Indian fertilisers major Deepak Fertilisers & Petrochemicals Corporation has abandoned plan to build a $350 million plant at Port Bonython, South Australia, due to several reasons. Barriers to the proposed investment include the substantial costs involved in rehabilitating a former military testing ground, extending power and gas supplies to the site, the distance from the Port Bonython jetty and other additional capital expenditure required to prepare the site for construction. The stock declined 1.01% to Rs127 on the NSE.
Elgi Equipments today said that it has acquired 100% stake in Rotair Spa, which is engaged in design, manufacture and distribution of ranger of compressors and allied products for the construction and industrial sectors.
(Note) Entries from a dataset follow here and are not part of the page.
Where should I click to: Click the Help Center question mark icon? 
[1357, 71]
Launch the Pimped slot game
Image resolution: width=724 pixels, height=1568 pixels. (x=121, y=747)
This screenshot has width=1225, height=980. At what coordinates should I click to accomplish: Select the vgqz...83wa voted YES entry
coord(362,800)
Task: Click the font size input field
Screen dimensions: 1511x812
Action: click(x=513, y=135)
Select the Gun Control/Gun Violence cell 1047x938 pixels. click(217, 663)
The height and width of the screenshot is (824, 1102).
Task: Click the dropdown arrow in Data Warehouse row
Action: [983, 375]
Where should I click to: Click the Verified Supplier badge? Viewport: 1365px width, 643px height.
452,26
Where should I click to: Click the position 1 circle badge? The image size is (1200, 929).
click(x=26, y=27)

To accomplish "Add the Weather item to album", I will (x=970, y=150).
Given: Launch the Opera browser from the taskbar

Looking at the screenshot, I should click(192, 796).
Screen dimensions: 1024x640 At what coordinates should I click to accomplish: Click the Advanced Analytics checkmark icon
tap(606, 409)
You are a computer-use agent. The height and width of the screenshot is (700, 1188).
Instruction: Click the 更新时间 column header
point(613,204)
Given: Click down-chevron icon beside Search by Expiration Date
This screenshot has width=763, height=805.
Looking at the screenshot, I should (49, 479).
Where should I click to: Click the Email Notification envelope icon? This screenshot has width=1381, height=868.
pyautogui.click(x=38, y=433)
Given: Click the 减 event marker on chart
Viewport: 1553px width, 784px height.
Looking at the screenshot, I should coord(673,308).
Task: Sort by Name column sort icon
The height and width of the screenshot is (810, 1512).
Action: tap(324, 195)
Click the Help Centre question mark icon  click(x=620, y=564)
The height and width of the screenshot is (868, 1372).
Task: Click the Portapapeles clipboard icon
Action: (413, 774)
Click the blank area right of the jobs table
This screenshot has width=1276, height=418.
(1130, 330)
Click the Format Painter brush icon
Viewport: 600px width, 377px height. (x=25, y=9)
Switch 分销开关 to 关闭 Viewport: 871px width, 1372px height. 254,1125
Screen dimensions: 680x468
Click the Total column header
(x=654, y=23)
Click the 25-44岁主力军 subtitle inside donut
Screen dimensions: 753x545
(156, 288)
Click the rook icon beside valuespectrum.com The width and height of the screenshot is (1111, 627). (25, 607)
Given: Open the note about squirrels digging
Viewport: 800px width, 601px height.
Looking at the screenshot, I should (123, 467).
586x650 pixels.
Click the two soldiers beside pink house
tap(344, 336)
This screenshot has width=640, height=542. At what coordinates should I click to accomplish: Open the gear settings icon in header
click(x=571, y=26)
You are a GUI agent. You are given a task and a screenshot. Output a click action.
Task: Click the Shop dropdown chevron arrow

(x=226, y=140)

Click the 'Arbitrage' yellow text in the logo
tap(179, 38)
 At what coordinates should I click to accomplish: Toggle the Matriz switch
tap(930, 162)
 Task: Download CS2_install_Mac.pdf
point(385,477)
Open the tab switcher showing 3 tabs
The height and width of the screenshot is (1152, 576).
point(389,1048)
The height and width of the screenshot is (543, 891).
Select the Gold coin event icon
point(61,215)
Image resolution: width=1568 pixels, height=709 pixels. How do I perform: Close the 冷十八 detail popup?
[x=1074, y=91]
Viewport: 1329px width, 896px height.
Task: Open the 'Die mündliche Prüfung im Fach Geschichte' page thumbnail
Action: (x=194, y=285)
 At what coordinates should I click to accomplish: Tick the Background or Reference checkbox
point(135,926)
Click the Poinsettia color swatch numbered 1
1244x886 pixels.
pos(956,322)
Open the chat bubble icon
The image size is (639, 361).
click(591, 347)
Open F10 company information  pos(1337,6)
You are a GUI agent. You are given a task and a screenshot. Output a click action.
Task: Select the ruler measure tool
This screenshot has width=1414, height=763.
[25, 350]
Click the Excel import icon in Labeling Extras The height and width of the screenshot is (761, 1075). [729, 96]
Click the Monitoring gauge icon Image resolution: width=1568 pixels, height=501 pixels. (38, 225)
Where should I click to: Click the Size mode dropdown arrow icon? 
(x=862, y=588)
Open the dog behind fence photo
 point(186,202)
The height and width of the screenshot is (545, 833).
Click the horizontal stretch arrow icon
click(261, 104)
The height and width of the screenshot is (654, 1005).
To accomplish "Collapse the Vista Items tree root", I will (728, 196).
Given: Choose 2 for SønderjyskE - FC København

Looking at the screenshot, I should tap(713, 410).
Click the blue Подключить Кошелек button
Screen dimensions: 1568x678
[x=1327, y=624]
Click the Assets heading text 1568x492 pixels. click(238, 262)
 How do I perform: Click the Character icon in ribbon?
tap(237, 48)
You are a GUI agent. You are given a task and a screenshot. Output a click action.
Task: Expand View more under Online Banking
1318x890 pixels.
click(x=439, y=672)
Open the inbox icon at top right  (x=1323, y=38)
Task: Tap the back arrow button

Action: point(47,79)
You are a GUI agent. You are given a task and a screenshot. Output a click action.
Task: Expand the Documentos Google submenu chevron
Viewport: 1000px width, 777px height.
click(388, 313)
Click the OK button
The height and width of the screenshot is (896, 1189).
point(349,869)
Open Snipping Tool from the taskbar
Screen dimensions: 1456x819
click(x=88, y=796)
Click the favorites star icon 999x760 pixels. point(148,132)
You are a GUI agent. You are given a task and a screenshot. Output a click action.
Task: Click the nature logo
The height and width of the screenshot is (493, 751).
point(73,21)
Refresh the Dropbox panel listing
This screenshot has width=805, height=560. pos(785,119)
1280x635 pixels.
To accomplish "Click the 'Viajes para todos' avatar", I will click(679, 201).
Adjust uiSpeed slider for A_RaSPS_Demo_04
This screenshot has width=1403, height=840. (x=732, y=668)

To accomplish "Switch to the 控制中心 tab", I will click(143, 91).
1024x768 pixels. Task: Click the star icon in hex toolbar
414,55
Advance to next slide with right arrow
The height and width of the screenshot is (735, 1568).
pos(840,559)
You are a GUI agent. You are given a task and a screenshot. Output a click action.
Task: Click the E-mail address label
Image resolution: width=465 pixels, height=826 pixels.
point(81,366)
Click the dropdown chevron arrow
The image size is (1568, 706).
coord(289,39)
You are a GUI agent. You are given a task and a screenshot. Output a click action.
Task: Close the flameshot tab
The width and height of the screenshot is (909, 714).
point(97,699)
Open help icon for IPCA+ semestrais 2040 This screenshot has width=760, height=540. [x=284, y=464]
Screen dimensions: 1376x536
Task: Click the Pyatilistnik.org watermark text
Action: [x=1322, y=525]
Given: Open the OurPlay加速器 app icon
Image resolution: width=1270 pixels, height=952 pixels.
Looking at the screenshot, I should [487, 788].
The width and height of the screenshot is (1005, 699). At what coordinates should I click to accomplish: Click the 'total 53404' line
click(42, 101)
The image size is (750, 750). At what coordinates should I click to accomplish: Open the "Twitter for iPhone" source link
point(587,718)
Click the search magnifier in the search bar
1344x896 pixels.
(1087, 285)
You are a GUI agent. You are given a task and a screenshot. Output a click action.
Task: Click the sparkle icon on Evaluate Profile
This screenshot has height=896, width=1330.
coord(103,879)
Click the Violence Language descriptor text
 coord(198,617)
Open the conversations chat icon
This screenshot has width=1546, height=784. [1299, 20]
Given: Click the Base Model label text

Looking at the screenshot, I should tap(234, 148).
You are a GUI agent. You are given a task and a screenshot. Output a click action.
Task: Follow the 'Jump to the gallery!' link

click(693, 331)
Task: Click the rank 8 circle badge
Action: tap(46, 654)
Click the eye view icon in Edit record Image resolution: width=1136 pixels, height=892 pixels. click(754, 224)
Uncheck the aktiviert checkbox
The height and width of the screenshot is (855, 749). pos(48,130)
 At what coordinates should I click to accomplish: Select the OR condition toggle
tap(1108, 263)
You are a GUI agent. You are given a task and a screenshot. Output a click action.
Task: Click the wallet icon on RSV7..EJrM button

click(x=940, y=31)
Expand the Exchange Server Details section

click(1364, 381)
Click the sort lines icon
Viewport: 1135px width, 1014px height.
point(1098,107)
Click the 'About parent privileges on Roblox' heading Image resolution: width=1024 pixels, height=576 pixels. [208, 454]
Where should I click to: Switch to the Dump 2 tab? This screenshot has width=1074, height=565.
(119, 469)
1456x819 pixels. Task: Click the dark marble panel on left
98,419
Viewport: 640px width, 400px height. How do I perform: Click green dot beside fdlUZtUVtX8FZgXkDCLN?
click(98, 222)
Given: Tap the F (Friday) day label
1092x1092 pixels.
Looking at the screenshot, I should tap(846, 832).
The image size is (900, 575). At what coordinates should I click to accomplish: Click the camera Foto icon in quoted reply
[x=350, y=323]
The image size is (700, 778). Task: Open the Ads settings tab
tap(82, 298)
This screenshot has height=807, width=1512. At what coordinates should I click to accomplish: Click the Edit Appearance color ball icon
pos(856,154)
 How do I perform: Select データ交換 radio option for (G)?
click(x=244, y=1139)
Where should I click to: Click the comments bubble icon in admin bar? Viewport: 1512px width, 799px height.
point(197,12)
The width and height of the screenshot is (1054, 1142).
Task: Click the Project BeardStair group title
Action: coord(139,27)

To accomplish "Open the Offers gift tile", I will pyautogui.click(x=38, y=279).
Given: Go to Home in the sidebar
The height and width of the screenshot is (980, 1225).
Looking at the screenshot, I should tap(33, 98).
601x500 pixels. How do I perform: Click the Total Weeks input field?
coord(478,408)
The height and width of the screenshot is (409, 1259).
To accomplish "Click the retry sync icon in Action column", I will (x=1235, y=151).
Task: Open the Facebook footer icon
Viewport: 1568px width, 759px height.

The acquisition is through its subsidiary Elgi Compressors Italy. The company did not disclose the value of acquisition. The stock rose 0.39% to close at Rs77.85.
The government today said state-run BHEL has proposed setting up another manufacturing unit at Sakoli in Maharashtra. “The manufacturing plant is proposed for meeting the requirements of fabricated assemblies of boilers, turbines, etc, for power plants,” minister of heavy industries and public enterprises Praful Patel informed Lok Sabha today. The stock gained 0.62% to settle at Rs218 on the NSE.